> [Task brief]
Go to the line in the entries below that holds "The height and width of the screenshot is (665, 1001)." and repeat exactly from there through the line that holds "The image size is (2297, 428).", inclusive.

> [Data records]
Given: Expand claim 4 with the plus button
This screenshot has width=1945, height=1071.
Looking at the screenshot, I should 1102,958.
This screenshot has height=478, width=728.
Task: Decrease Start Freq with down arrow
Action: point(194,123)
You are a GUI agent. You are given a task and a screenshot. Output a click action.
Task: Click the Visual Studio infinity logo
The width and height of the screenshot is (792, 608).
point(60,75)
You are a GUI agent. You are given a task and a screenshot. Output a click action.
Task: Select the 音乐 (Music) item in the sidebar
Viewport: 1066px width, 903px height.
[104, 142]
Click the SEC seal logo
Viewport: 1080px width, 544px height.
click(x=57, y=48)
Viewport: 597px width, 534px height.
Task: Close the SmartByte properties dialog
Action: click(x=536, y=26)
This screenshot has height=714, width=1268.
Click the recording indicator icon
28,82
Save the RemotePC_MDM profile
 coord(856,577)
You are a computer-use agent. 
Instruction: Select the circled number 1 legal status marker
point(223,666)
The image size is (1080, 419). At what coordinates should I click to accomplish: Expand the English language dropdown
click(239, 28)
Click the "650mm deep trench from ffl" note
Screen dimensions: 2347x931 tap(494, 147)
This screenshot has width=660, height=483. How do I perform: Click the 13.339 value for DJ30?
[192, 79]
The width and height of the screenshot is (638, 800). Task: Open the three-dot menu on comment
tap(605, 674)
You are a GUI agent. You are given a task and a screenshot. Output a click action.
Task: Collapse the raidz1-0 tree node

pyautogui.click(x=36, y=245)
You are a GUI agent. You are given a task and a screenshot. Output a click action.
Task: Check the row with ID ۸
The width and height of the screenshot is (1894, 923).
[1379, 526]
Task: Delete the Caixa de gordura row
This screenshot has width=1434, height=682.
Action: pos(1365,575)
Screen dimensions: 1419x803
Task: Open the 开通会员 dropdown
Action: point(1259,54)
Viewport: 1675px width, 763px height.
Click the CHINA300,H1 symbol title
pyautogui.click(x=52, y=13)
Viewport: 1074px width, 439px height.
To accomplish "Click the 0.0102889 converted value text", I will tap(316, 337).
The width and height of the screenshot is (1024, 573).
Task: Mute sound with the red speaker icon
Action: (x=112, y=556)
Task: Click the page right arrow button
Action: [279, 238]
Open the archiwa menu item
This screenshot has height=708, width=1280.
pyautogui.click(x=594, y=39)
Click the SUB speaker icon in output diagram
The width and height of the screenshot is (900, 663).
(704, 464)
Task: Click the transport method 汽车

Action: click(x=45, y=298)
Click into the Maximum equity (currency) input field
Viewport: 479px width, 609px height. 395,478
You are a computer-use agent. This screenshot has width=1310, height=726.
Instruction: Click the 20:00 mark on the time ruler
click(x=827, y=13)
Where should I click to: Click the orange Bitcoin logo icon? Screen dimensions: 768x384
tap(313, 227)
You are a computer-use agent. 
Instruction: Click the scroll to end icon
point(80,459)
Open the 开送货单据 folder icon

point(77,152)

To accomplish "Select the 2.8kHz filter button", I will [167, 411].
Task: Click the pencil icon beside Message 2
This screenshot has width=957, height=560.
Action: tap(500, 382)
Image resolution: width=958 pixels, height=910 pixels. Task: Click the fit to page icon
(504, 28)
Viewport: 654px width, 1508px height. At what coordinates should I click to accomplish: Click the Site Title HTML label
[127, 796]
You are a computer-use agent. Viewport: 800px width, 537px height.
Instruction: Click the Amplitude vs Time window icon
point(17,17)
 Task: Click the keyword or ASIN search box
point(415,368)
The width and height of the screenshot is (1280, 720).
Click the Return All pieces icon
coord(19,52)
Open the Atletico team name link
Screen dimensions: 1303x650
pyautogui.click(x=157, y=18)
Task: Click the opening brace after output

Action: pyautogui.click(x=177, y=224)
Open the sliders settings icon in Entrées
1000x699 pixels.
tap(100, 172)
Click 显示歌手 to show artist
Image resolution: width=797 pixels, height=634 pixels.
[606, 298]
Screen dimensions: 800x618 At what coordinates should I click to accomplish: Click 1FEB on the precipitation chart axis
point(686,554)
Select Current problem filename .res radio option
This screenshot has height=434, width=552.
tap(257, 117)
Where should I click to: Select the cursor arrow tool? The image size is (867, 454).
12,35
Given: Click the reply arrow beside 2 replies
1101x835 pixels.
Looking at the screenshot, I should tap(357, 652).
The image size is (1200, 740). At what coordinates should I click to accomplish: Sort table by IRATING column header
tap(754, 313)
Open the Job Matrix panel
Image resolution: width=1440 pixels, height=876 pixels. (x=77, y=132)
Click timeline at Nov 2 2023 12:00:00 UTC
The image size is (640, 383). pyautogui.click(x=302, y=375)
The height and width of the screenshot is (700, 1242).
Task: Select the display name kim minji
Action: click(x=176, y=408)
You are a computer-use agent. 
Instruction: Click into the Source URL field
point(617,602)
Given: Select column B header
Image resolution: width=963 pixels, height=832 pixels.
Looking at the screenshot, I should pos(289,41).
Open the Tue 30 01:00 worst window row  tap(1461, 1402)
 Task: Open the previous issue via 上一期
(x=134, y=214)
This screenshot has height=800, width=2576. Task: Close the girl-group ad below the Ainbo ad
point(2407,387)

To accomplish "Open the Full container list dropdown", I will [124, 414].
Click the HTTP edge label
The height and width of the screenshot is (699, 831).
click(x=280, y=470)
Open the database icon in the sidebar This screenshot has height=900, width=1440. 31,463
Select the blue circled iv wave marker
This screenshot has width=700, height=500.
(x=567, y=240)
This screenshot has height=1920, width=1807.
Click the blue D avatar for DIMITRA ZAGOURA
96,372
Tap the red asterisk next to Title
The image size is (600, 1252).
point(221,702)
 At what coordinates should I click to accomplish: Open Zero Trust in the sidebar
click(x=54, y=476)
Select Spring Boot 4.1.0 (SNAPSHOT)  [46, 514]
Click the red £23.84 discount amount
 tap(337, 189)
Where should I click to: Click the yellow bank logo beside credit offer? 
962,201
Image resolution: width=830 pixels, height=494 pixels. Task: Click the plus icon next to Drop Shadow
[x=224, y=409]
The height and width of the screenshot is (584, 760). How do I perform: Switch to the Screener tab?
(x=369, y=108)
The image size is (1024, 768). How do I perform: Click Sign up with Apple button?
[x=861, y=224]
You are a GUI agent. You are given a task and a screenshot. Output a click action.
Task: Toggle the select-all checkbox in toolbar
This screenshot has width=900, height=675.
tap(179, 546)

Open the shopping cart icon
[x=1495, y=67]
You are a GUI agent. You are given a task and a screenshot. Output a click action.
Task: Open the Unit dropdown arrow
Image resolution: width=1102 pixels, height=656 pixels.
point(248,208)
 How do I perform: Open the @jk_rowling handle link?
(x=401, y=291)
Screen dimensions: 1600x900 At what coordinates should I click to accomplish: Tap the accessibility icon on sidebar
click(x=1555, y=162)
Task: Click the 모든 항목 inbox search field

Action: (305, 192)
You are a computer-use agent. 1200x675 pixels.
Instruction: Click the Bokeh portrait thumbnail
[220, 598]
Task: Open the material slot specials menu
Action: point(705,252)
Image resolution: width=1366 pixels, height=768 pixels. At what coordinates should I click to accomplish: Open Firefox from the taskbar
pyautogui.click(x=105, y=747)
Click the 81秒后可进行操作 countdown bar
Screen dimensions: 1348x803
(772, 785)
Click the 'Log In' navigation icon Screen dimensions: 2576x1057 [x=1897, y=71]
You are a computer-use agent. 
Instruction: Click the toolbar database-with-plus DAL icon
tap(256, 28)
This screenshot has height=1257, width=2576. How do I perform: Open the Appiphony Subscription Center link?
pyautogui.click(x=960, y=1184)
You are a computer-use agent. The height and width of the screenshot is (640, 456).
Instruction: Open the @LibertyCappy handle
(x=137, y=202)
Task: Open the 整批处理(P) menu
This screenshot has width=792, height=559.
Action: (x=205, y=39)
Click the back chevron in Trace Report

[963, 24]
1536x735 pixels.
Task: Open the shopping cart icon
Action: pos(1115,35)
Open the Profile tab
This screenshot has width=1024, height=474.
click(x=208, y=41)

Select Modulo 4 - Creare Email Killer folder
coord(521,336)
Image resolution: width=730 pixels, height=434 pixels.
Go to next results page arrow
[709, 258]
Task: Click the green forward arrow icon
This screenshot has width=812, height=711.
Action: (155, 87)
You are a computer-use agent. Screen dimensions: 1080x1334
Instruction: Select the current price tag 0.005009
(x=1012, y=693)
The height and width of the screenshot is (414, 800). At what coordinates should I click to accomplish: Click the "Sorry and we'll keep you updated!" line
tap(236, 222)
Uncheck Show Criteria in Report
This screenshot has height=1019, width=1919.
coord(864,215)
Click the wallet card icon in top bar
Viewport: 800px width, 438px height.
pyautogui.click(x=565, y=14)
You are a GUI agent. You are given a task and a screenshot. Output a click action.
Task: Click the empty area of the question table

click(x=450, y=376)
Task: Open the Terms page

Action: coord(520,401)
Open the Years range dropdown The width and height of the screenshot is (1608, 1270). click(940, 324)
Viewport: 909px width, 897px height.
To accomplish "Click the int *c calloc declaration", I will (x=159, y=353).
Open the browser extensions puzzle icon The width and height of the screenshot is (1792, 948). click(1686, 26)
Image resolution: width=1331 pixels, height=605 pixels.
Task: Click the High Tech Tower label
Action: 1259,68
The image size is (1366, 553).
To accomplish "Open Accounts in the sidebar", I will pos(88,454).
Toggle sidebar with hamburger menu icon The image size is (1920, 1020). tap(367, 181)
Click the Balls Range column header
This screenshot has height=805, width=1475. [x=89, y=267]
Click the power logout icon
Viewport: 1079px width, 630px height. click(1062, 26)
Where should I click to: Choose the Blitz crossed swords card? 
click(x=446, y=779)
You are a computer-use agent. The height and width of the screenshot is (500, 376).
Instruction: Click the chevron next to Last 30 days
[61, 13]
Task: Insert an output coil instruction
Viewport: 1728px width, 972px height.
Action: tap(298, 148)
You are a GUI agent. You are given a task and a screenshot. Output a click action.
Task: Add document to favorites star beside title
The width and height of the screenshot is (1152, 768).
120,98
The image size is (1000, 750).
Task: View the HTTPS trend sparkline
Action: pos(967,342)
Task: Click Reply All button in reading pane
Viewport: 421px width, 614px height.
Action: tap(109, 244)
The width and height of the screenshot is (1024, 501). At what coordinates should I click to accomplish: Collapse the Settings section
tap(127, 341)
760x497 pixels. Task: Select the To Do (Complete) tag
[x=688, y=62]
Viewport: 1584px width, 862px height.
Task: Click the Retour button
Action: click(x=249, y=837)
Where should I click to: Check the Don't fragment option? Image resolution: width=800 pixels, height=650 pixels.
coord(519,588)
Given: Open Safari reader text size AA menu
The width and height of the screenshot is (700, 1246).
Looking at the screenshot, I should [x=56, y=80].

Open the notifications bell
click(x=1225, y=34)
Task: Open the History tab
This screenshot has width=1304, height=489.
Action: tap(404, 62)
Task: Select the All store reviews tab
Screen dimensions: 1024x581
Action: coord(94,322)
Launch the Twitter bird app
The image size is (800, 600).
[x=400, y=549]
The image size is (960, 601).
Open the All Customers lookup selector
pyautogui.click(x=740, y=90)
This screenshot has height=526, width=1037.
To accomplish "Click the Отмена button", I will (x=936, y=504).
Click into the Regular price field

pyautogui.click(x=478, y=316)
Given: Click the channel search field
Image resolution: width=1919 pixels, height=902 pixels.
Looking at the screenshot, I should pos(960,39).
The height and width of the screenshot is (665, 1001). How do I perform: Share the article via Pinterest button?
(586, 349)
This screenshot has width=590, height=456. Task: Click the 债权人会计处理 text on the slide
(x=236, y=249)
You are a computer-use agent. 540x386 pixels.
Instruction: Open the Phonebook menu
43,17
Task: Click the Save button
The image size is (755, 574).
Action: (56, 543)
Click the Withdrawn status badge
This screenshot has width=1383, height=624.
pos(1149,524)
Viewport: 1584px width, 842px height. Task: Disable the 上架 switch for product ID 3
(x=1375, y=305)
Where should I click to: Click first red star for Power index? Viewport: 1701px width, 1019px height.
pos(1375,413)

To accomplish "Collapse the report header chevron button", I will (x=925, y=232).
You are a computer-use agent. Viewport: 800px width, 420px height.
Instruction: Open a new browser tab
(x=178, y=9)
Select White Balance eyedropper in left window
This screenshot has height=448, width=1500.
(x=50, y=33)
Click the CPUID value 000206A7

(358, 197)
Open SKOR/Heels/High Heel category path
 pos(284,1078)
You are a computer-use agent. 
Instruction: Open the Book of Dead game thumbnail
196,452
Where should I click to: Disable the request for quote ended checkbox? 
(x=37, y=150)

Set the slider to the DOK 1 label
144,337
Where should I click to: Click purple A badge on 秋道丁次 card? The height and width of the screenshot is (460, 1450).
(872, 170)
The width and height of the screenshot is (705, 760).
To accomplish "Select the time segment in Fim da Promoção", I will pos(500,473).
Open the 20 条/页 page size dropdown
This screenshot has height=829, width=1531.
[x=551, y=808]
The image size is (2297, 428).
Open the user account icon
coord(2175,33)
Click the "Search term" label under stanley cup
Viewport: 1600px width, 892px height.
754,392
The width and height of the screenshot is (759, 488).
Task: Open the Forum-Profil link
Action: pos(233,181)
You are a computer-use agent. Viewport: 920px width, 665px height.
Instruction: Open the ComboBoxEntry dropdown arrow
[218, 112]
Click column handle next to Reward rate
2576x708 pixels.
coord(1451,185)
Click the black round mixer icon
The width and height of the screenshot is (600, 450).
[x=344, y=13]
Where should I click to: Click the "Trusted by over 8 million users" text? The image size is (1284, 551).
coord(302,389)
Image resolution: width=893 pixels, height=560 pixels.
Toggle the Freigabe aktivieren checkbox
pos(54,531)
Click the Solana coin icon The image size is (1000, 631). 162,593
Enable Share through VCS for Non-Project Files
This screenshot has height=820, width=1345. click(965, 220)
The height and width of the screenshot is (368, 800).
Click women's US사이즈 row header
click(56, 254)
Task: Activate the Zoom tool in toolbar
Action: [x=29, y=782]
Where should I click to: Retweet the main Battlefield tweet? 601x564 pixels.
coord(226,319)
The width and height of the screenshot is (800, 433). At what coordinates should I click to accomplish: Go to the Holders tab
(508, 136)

> [Solution to this problem]
The height and width of the screenshot is (665, 1001). How do I perform: Share the article via Pinterest button?
(586, 349)
This screenshot has width=590, height=456. Task: Click the 债权人会计处理 text on the slide
(x=236, y=249)
You are a computer-use agent. 540x386 pixels.
Instruction: Open the Phonebook menu
43,17
Task: Click the Save button
The image size is (755, 574).
Action: (56, 543)
Click the Withdrawn status badge
This screenshot has width=1383, height=624.
pos(1149,524)
Viewport: 1584px width, 842px height. Task: Disable the 上架 switch for product ID 3
(x=1375, y=305)
Where should I click to: Click first red star for Power index? Viewport: 1701px width, 1019px height.
pos(1375,413)

To accomplish "Collapse the report header chevron button", I will (x=925, y=232).
You are a computer-use agent. Viewport: 800px width, 420px height.
Instruction: Open a new browser tab
(x=178, y=9)
Select White Balance eyedropper in left window
This screenshot has height=448, width=1500.
(x=50, y=33)
Click the CPUID value 000206A7

(358, 197)
Open SKOR/Heels/High Heel category path
 pos(284,1078)
You are a computer-use agent. 
Instruction: Open the Book of Dead game thumbnail
196,452
Where should I click to: Disable the request for quote ended checkbox? 
(x=37, y=150)

Set the slider to the DOK 1 label
144,337
Where should I click to: Click purple A badge on 秋道丁次 card? The height and width of the screenshot is (460, 1450).
(872, 170)
The width and height of the screenshot is (705, 760).
To accomplish "Select the time segment in Fim da Promoção", I will pos(500,473).
Open the 20 条/页 page size dropdown
This screenshot has height=829, width=1531.
[x=551, y=808]
The image size is (2297, 428).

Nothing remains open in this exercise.